The Gospel of the Eels: a father, a son and the world’s most enigmatic fish
Patrik Svensson, 2020, Translated by Agnes Broomé
Pan Macmillan, $34.99
Author Patrik Svensson describes The Gospel of the Eels as a “strange and nerdy book”. He isn’t wrong; his book (subtitled “A father, a son and the world’s most enigmatic fish”) is part memoir and part natural history with musings on other topics (the birth of the modern environmental movement and the meaning of miracles, for example) skillfully interwoven.
The Gospel of the Eels is Svensson’s first book and a bestseller in his native Sweden. As a child, Svensson fished for eels with his father in “a tranquil stream meandering through the greenery like a silver chain glinting in the last slanted rays of the setting sun”. (Kudos to Agnes Broomé for her elegant translation.)
This is not a syrupy father-son story. Svensson “can’t recall us ever talking about anything other than eels and how best to catch them …” Once caught, the eels are speedily dispatched by Svensson Senior, and while Svensson Junior loves fishing, and expresses no squeamishness at their demise, he cannot stomach them.
After his father’s death, Svensson, a journalist, began researching eels, which are indeed enigmatic. No one has actually seen eels breed, and they refuse to do so in captivity. Only in the early 20th century were the breeding grounds of the European eel discovered (the Sargasso Sea).
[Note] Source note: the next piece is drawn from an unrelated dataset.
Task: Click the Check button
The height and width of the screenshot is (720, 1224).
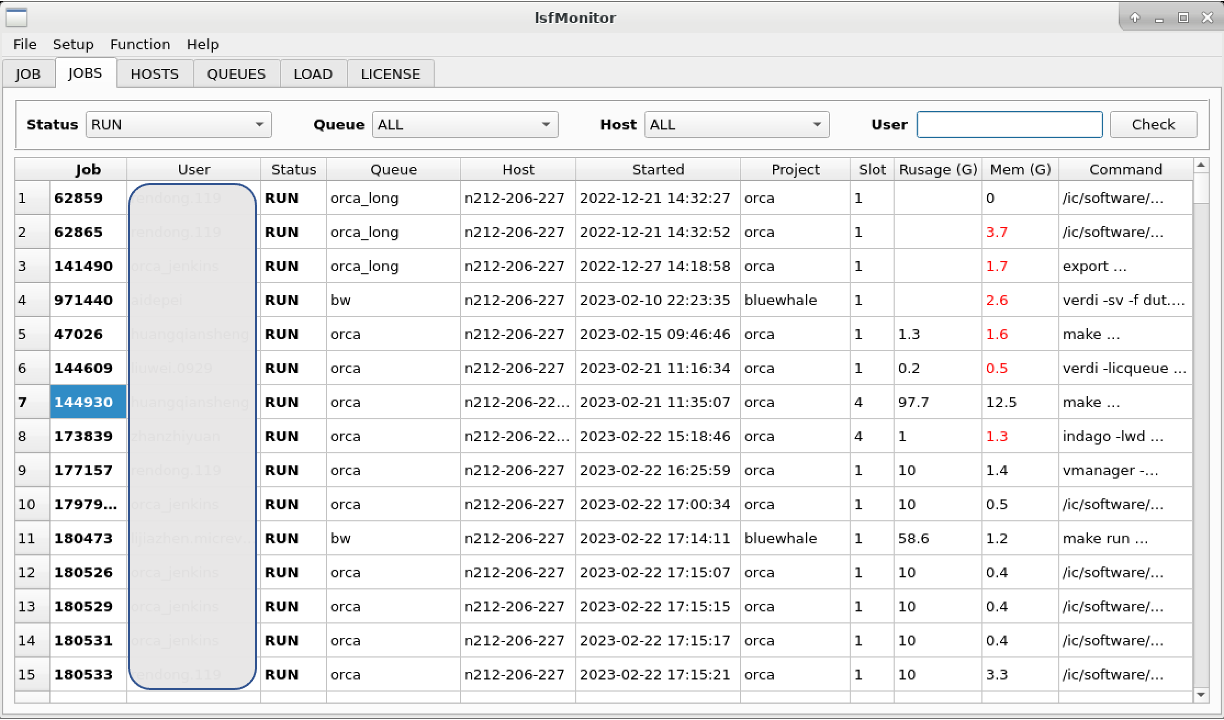Action: point(1153,124)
Some things I learned from this book: Aristotle was convinced that eels simply sprang from the mud; a 19-year-old Sigmund Freud spent several fruitless months dissecting hundreds of eels in a vain attempt to find their reproductive organs; eels can live for decades and thrive in both salt and freshwater at different life stages.
The eel has a major image problem. Other than the Japanese, few people still eat eel, and the reaction of most of the people I told about this book was, “Eels? Yuck.”
Perhaps, Svensson theorises, a misunderstanding of God’s directions in Leviticus contributed to the widespread distaste many felt for the eel. (“But anything in the seas or the rivers that has not fins and scales … is detestable to you.”)
The eels’ fins and scales are hard to make out, but unlike ordinary fish, which became a potent Christian symbol, the eel remained “detestable, if not to all, then to many”.
Sadly, eels are now increasingly endangered, but our lack of knowledge hampers conservation efforts. Perhaps we would also care more if they were cute, like baby seals, or majestic, like whales.
Whether or not this “strange and nerdy book” converts you to an eel aficionado, the human story within it is likely to touch your heart.